### Task description
Please repeat the records below exactly, skipping any pictures.

### Data provided
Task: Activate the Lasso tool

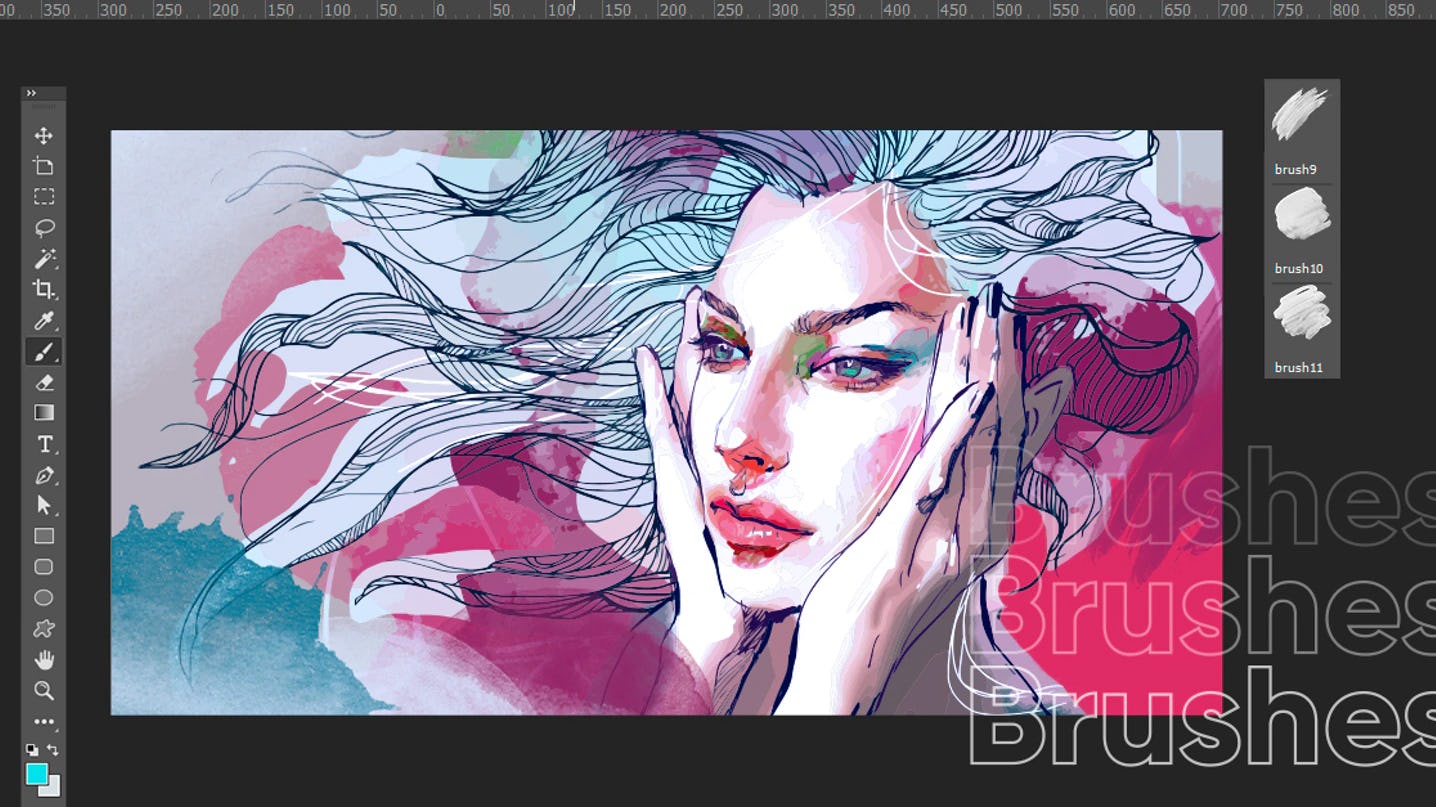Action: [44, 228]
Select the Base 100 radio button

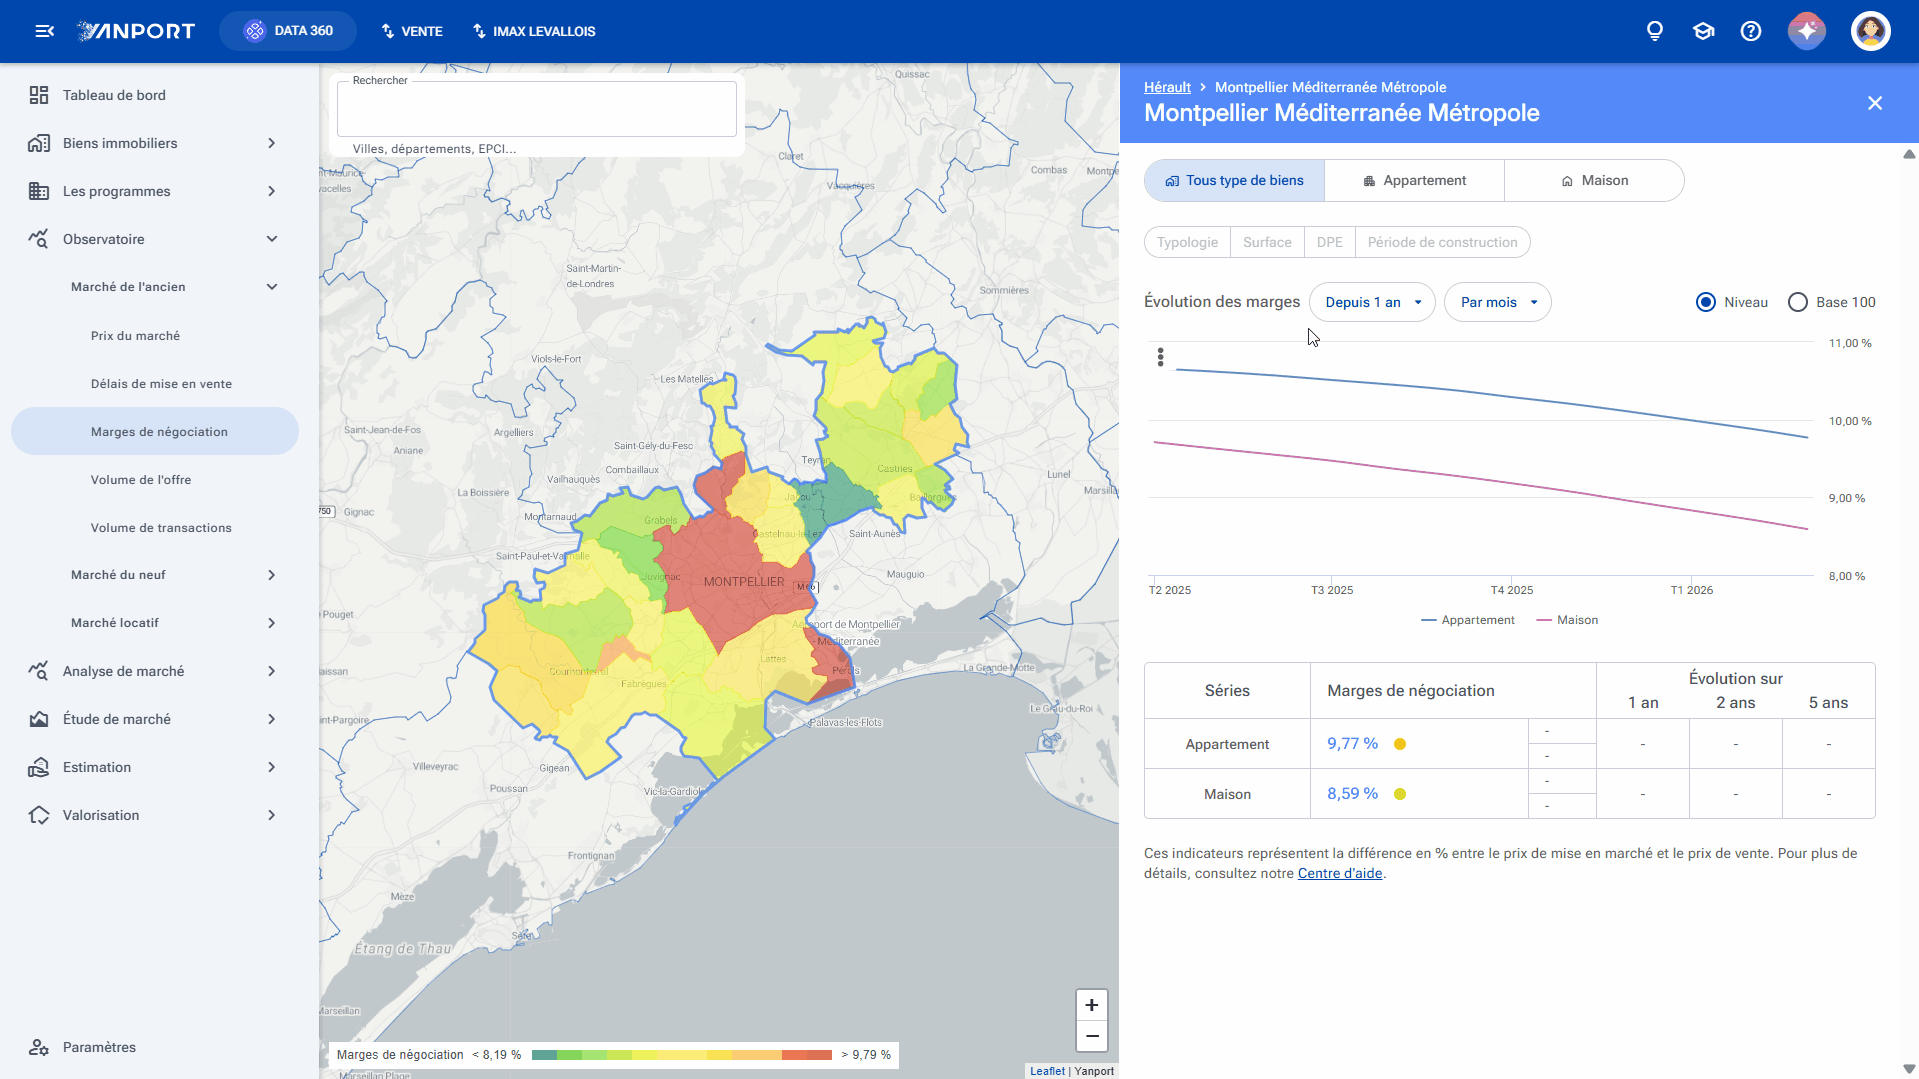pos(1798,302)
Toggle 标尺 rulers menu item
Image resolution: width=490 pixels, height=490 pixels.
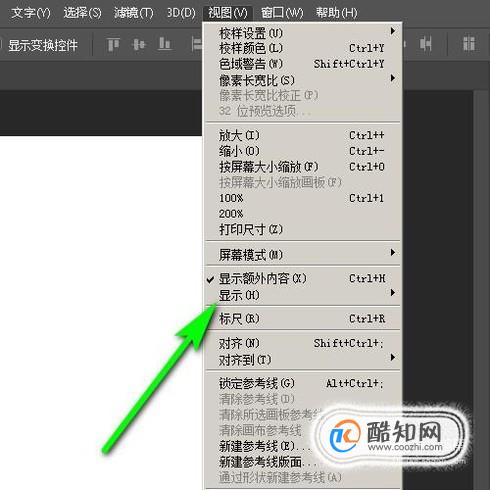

### Output for this exercise
Task: Activate the Lasso tool

Action: [44, 228]
Select the Base 100 radio button

pos(1798,302)
Toggle 标尺 rulers menu item
Image resolution: width=490 pixels, height=490 pixels.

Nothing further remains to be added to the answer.